L’administration remercie Madame Edith Jacquens pour son travail et de son implication en qualité de pilote du réseau SST. Monsieur Loïc Grondin sera le nouveau pilote du réseau.

Les documents soumis à avis sont :

- Modification de l’instruction sur la médecine de prévention et de la nouvelle fiche de liaison avec le médecin de prévention

- Modification de l’instruction sur les contrôles atmosphériques et l’exposition aux produits chimiques

- Projet de registre des déchets

- Projet du nouveau formulaire FO-HS-16 sur le contrôle des sorbonnes

- Projet de plan de prévention
 
Au sujet du plan de prévention, l’ISST précise que le plan de prévention doit obligatoirement être accompagné d’une visite préalable des installations concernées sous forme d’une inspection commune.

13- Questions diverses

- Une expérimentation d’audit SST et Formation SST par les membres du réseau va avoir lieu au premier semestre.

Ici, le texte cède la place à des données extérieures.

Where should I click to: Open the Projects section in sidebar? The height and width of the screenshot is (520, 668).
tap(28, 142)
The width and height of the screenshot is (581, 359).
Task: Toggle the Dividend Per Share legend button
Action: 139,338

Les sites concernés sont Bordeaux (en mars), Lyon (en avril) et Montpellier (en juin). Un bilan sera fait lors du prochain CHSCT. Ceci avait été évoqué lors de précédents CHSCT et les OS avaient demandé à titre d’information les supports de formation et les grilles d’audit mais cela n’a pas été fait. Elles réitèrent leur demande.

- Un projet d’accord sur les RPS est en cours de discussion dans les instances ministérielles. Dès validation, cet accord devait être présenté aux OS. Depuis, ce projet a été abandonné par le ministère.

- Suite à l’intrusion au L13 et aux incidents au L33 et L91, un bilan sur les accès dans les laboratoires a été demandé par l’administration. Tous les laboratoires disposent d’un système d’accès sécurisé et ont une détection incendie avec téléalarme. Cependant un questionnaire plus précis va être envoyé aux responsables d’établissement et un bilan sera présenté lors d’un prochain CHSCT.

- Les agents du L974 sont inquiets sur l’avenir de leur laboratoire, il reste 4 agents et le responsable d’établissement ne sera pas remplacé, le laboratoire reste le dernier et unique occupant des locaux. L’administration précise que des solutions sont en cours de discussion avec la DGCCRF et la DGDDI afin de trouver une solution pour la gestion de ce site. Dès qu’une solution sera trouvée, le Chef du SCL ira sur place pour en informer les agents. Il s’engage aussi à en informer le CT et le CHSCT.

- Un AP a demandé si la formation obligatoire pour la manipulation de bouteilles de gaz devait être dispensée par un organisme extérieur ou pouvait se faire en interne. L’ISST étudiera la réglementation à ce sujet mais a priori cela peut se faire en interne, ce qui compte c’est le résultat.

- Le bilan de la visite d’une délégation du CHSCT au laboratoire de Marseille sera présenté au prochain CHSCT quand le rapport sera terminé. Cela permettra de faire un point sur le dispositif et d’envisager d’autres visites de site.

- Suite aux difficultés rencontrées pour la vente de l’ilot Pérée, les travaux au laboratoire de MASSY sont reportés à une date indéterminée. De ce fait, le transfert du site de Paris à Massy est également reporté. Aucun calendrier n’a été fixé.